Michael Kimerling, M.D., comes racing down the hall to his office, cup of coffee in one hand, briefcase in the other and a piece of paper in his mouth. He’s barely a minute late for an appointment, but it’s easy to see he’s a man on a mission.
“Sorry,” he says after returning from a whirlwind trip to Geneva, Switzerland, where he was attending an emergency meeting of the World Health Organization (WHO). “It’s been a busy week.”
And Kimerling’s work is about to get much busier. He attended the WHO Task Force meeting Oct. 8-10 to examine what he calls a potential pandemic emerging in South Africa and elsewhere.
A strain of Extremely Drug Resistant Tuberculosis, or XDR-TB, has broken out in rural South Africa, with mortality reaching near 100 percent in patients with HIV. Early in September in a rural district in South Africa, 221 of 536 patients with TB were diagnosed with Multi-Drug Resistant TB (MDR-TB) and 53 of those were defined as XDR-TB, most of whom were co-infected with HIV. Fifty-two of those 53 patients died shortly after diagnosis. That number jumped to 62 dead, followed by another jump to 73 by the end of the month.
“There are three urgent barriers of the emerging epidemic,” Kimerling says. “First, we don’t know where all of the XDR-TB is. Second, we don’t have any effective drugs to treat it and any new drugs are at least five years down the road. Third, we don’t have rapid diagnostics available, so, by the time we diagnose XDR, people are dead.”

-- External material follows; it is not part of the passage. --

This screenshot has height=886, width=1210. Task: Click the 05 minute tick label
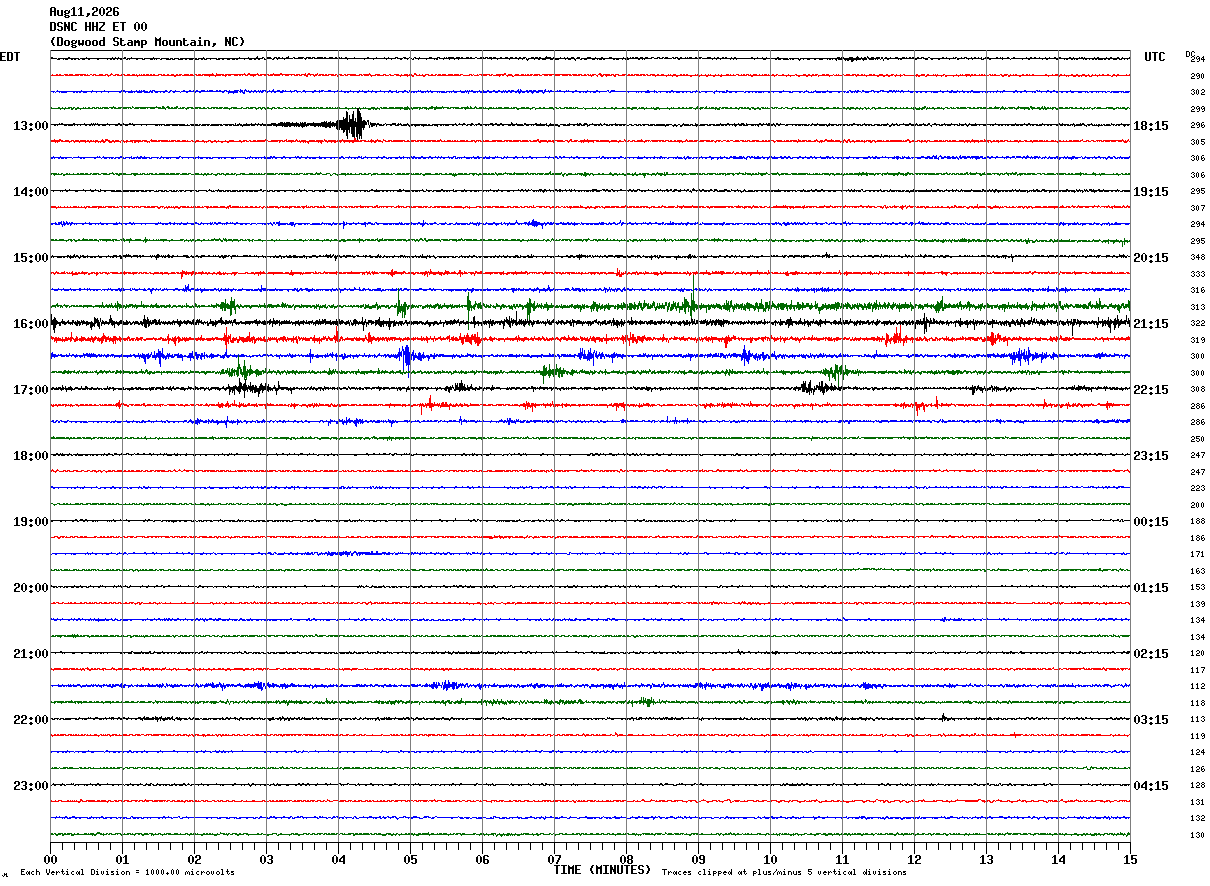point(410,859)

That has WHO, and Kimerling, extremely concerned. The WHO global task force meeting was called to draft a plan to combat XDR-TB, which is resistant to all the key first- and second-line drugs. Health officials are concerned about the strain in South Africa becoming more widespread – and about the speed at which the strain causes death, which is usually between 16 to 25 days after diagnosis.
“Think about Ebola and SARS (severe acute respiratory syndrome) and how those have been looked at globally as a threat along with the avian flu,” Kimerling says. “This should certainly be looked at the same way. There are more people dying of TB every day than those diseases combined have killed, and that’s just regular TB.”

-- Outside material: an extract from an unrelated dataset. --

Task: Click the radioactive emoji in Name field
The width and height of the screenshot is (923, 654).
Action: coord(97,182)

One of the decisions to come out the meeting was for the health professionals treating and researching TB to become more vocal about the danger it possesses and the need for further support in the areas of research.
“There are just not enough people trained — not enough experts, and now we don’t have the right drugs or the right diagnostics,” Kimerling says. “The TB community has been quiet, conservative and used to working with limited resources. Now we have to change that.
“We can’t be quiet anymore.”
What’s the U.S. threat?
Kimerling, who works in UAB’s newly merged Division of Geographic Medicine and Division of Infectious Diseases, has been at the university since 1994.
Before coming to UAB, Kimerling spent time in refugee camps in Asia in global health and TB outreach. Kimerling continues that work for WHO, helping mobilize governments and the health systems within those countries to deal with the TB problems, particularly in their prisons.
Kimerling directs the Gorgas TB Initiative, coordinated at UAB, which helps countries with a high disease burden develop general strategies and specific interventions for improved TB control. He also oversees field operations and the analysis and dissemination of results.
Even though WHO declared TB a global emergency in 1993, efforts to expand research on new drugs and diagnostics still are in the early phases. Kimerling says one of the reasons for this – especially in the United States – may be because many have assumed it’s an easily treatable disease since antibiotics were first used to combat the problem after World War II. While TB rates were at an all-time low in the United States in 2005, drug resistance to the disease is increasing, according to the Centers for Disease Control and Prevention (CDC).
“There are 9 million new TB cases globally diagnosed every year, and that number is growing by 1 percent a year,” Kimerling says. “There are 450,000 to 600,000 new MDR-TB cases diagnosed around the world every year. That’s huge, and only about 5 percent of them are being treated appropriately.”
And when someone has MDR-TB they are only one step away from XDR-TB.
What’s the threat here at home? One Kimerling say has to be taken seriously.
More than 50 percent of all newly diagnosed cases in the United States are from persons born outside the country, so the potential for direct spread to America is real, Kimerling says.
Kimerling is on the road again now. He’s in Burma and Yangon-Myanmar through most of November, helping to devise a national plan for dealing with drug-resistant TB before heading to Africa in December. He anticipates another WHO meeting will be held in early 2007 to consider global priorities for TB research needs in face of the MDR/XDR and HIV threats.
“This is a top priority for WHO,” he says. “If XDR-TB expands in Africa, it’s going to be a real problem because there’s just not an infrastructure in place to deal with it.”